- PROBLEM TO WORK ON: Copy every one of the rows below word for word, leaving out the pictures.

- MATERIAL:
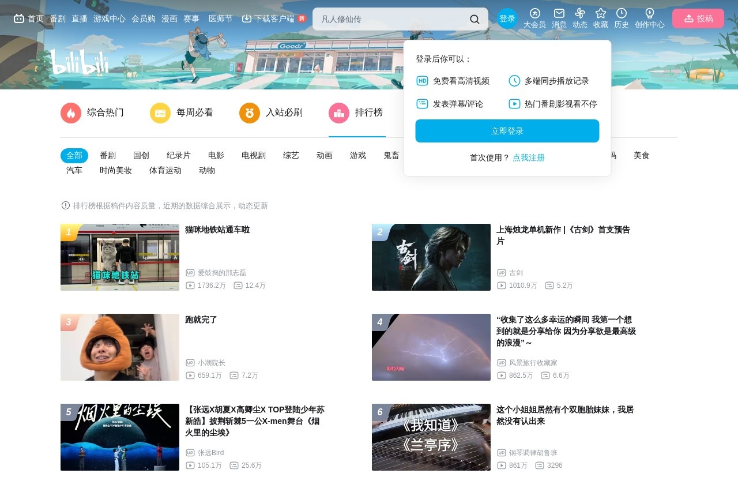Select the 游戏 category tab
This screenshot has width=738, height=492.
click(357, 155)
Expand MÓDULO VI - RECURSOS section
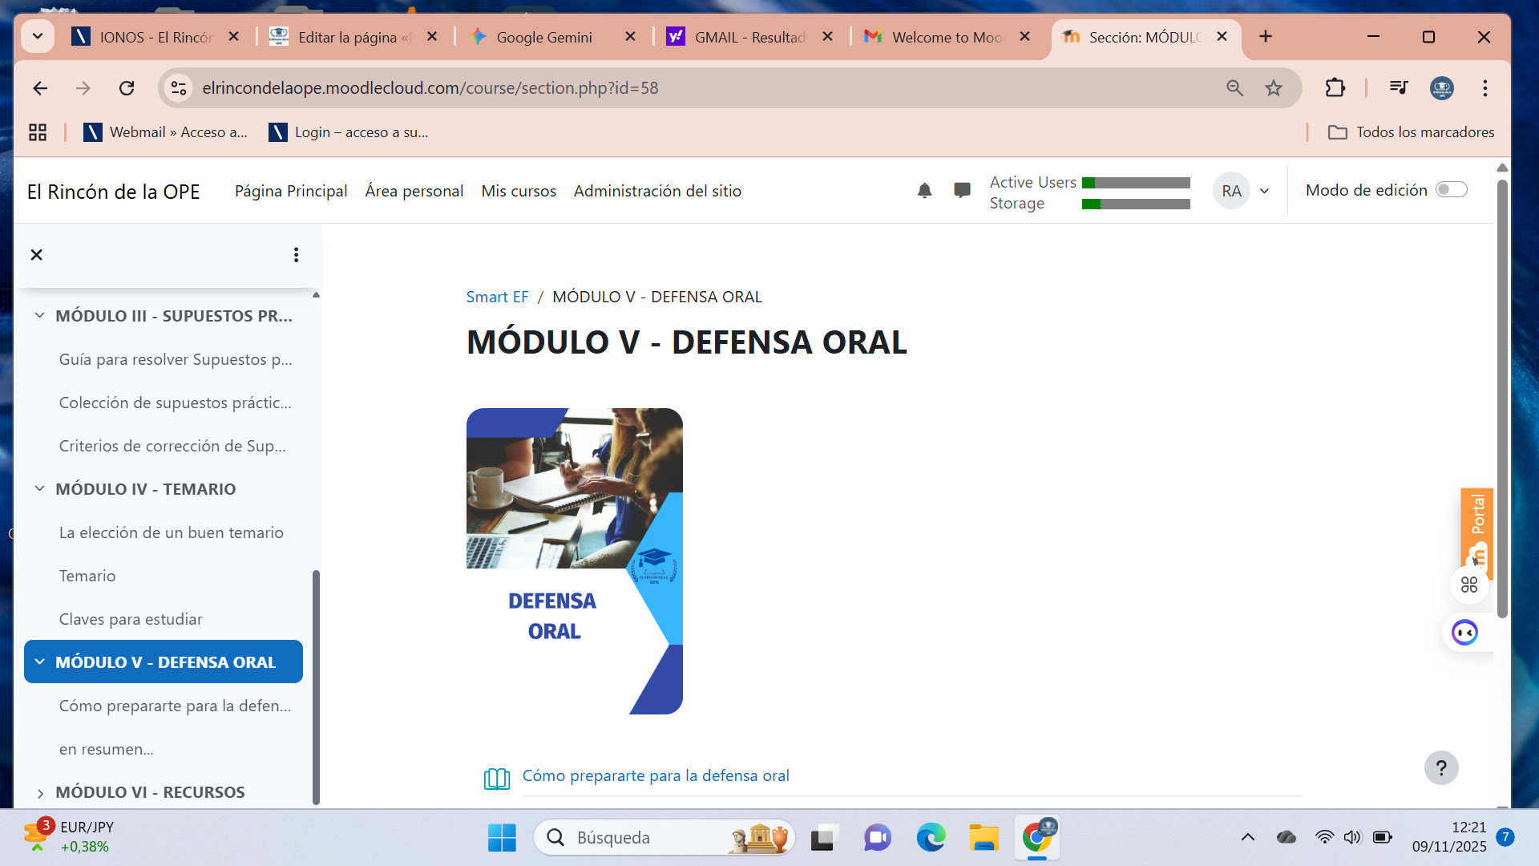Screen dimensions: 1539x866 click(x=39, y=793)
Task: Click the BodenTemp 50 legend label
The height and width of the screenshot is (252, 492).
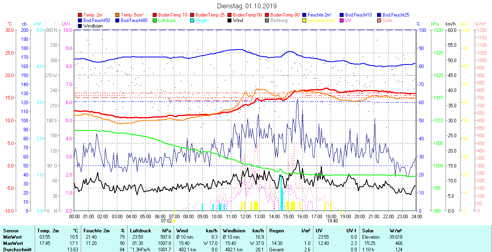Action: (247, 15)
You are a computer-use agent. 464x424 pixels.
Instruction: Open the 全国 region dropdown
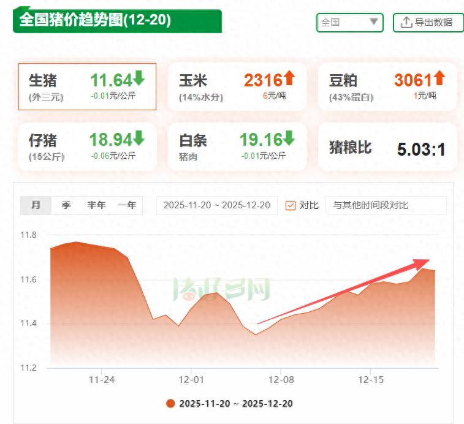click(x=349, y=23)
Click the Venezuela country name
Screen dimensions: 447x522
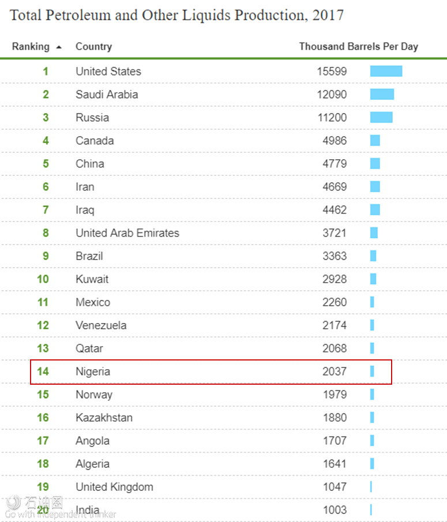click(x=101, y=325)
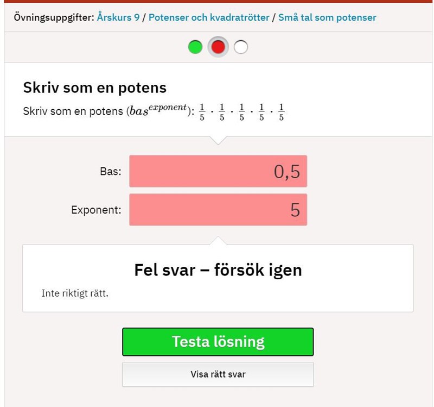434x407 pixels.
Task: Click the "Inte riktigt rätt." feedback text
Action: 75,294
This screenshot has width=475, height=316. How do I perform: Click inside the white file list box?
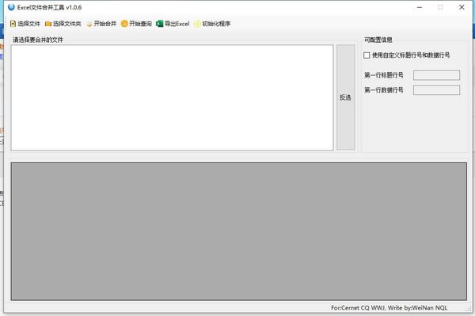click(x=172, y=97)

- COMPLETED EXERCISE:
Select the 游戏 category tab
This screenshot has width=738, height=492.
click(357, 155)
Expand MÓDULO VI - RECURSOS section
Screen dimensions: 1539x866 click(x=39, y=793)
Task: Click the BodenTemp 50 legend label
The height and width of the screenshot is (252, 492).
Action: (247, 15)
You are a computer-use agent. 464x424 pixels.
Instruction: Open the 全国 region dropdown
click(x=349, y=23)
Click the Venezuela country name
Screen dimensions: 447x522
click(x=101, y=325)
434x407 pixels.
Task: Click the "Inte riktigt rätt." feedback text
Action: 75,294
This screenshot has width=475, height=316. How do I perform: Click inside the white file list box?
click(x=172, y=97)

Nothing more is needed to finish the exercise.